I don’t know about you, but I rely on my fruits and vegetables. I’m not a vegetarian, but there’s only so much meat and potatoes I can handle until my body craves greenery. Plus, I need all that roughage to keep things, er, regular on the road.
Of course, the kind of foods you’ll have access to depends on where you’re traveling. If you’re heading to Vietnam, fear not for the fresh vegetables. In Costa Rica, you’ll be in tropical fruit paradise. But my recent adventures have led me to such places as Germany, Hungary and the Czech Republic, where the greens put up a pathetic fight against meat, beer and potatoes.

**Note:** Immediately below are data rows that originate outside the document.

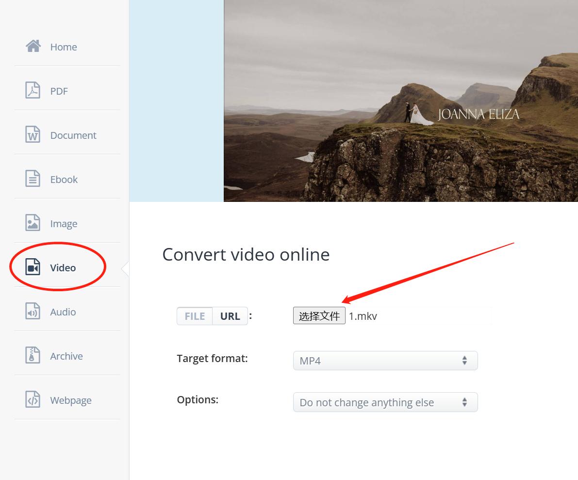This screenshot has width=578, height=480.
Task: Click the Video camera icon
Action: click(33, 267)
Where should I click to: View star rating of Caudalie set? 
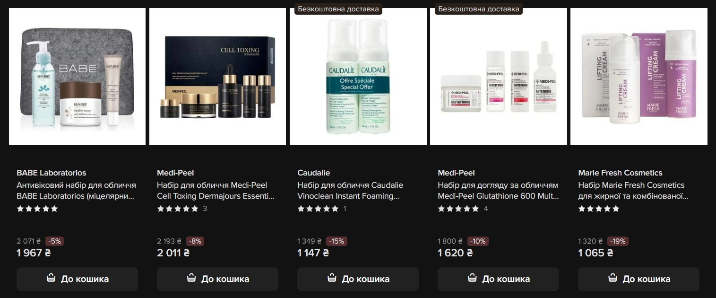point(318,209)
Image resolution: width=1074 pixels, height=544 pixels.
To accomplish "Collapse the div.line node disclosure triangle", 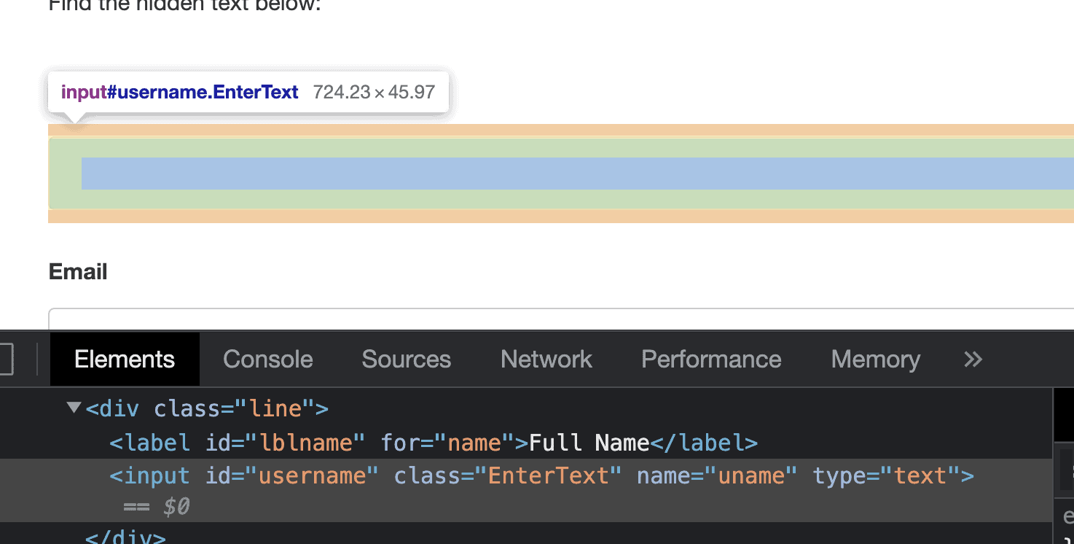I will (73, 407).
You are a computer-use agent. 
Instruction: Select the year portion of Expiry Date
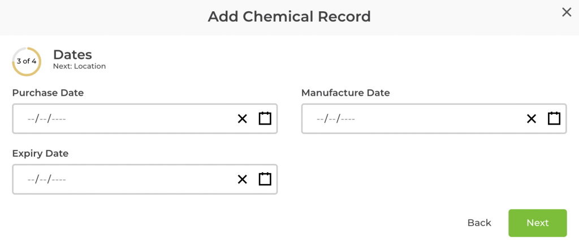click(x=59, y=179)
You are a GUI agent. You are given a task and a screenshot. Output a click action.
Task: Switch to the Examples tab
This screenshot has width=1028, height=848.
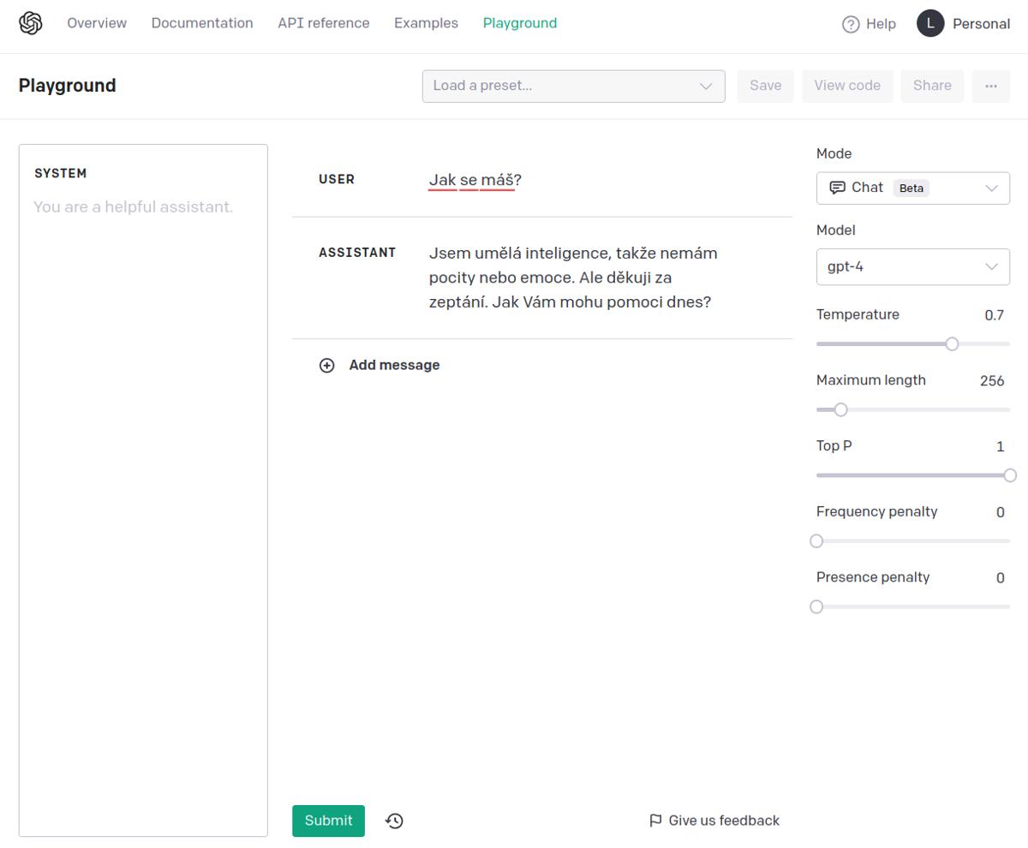point(426,23)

Like I said, I’m not vegetarian, just a girl with wanderlust trying to stay scurvy-free. Here are my tips for keeping it fresh on the road:
1. Expand your horizons to different vegetables.

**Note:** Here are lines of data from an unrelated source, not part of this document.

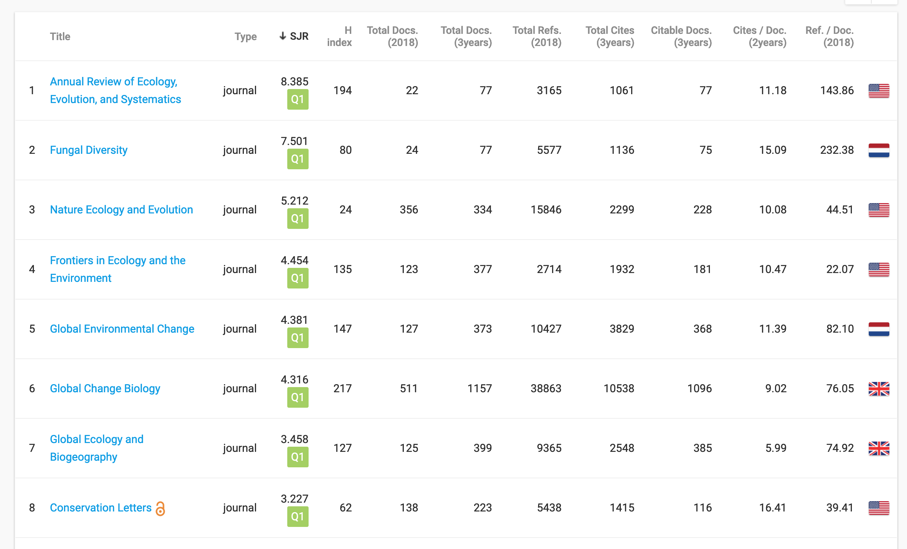The width and height of the screenshot is (907, 549).
Task: Open Annual Review of Ecology, Evolution, and Systematics
Action: pyautogui.click(x=115, y=90)
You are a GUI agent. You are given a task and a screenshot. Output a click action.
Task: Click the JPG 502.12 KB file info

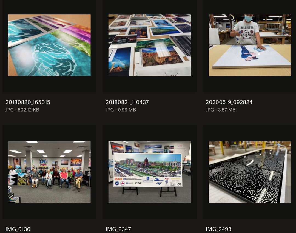tap(22, 110)
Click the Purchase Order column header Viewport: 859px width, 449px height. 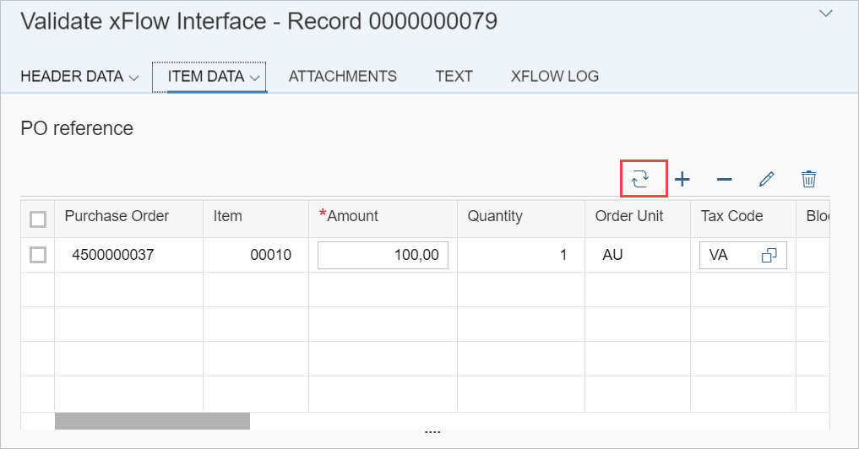117,216
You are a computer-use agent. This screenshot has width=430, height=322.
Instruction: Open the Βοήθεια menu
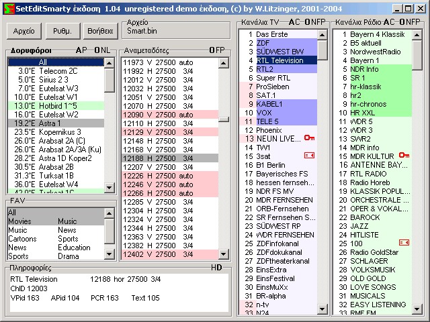pos(98,31)
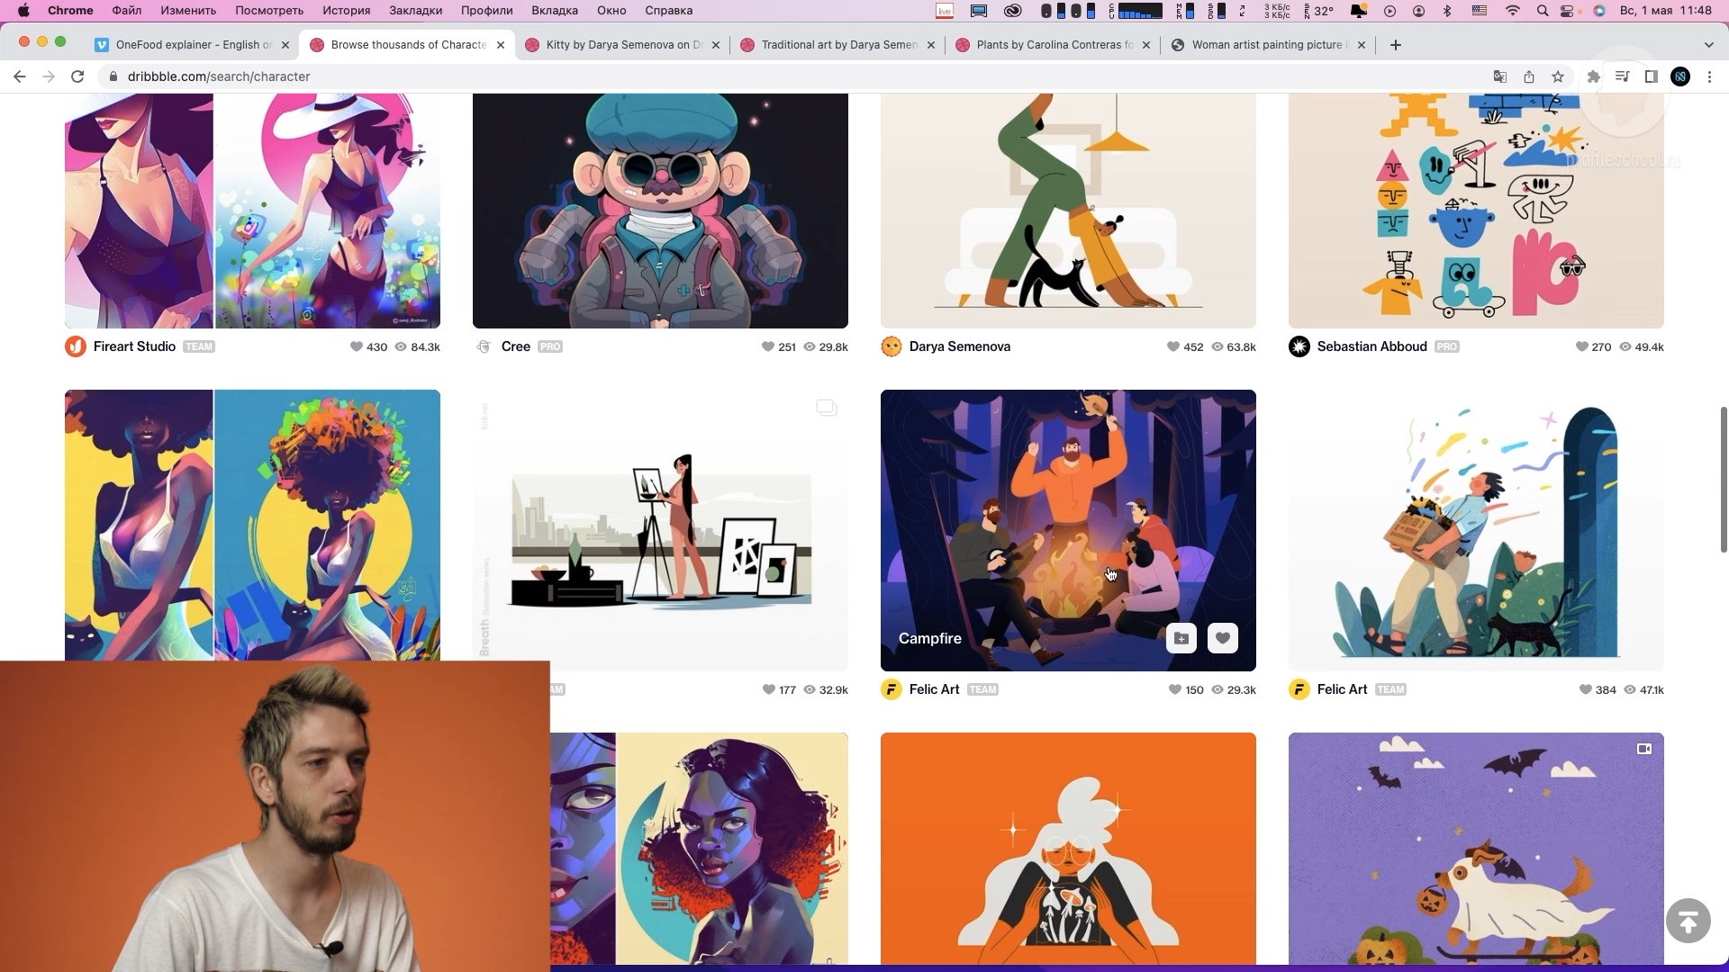This screenshot has width=1729, height=972.
Task: Open Darya Semenova profile link
Action: [959, 347]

At one traditional Hungarian restaurant in Budapest, the only thing that even resembled a vegetable was actually a legume, in the form of pea stew. I’m not a big fan of peas, but green in a menu full of browns has a way of calling my name. (It turns out that they were creamed peas, so probably even less healthy than their lean meat counterparts, but that’s what we call “taking risks while traveling.”)
In Germany, it seemed that the entire populace was singing a love song to boiled white asparagus. I tell you, I enjoy almost any vegetable, and grilled green asparagus is high on my list. But slimy pale spears of boiled white asparagus? No wonder the country sticks to its pork. Anyway, I’m sure there was some vitamin buried deep inside the unappealing flesh, and even white asparagus can provide a welcome break from potatoes.
2. Stay in a hostel or rental house and use the kitchen.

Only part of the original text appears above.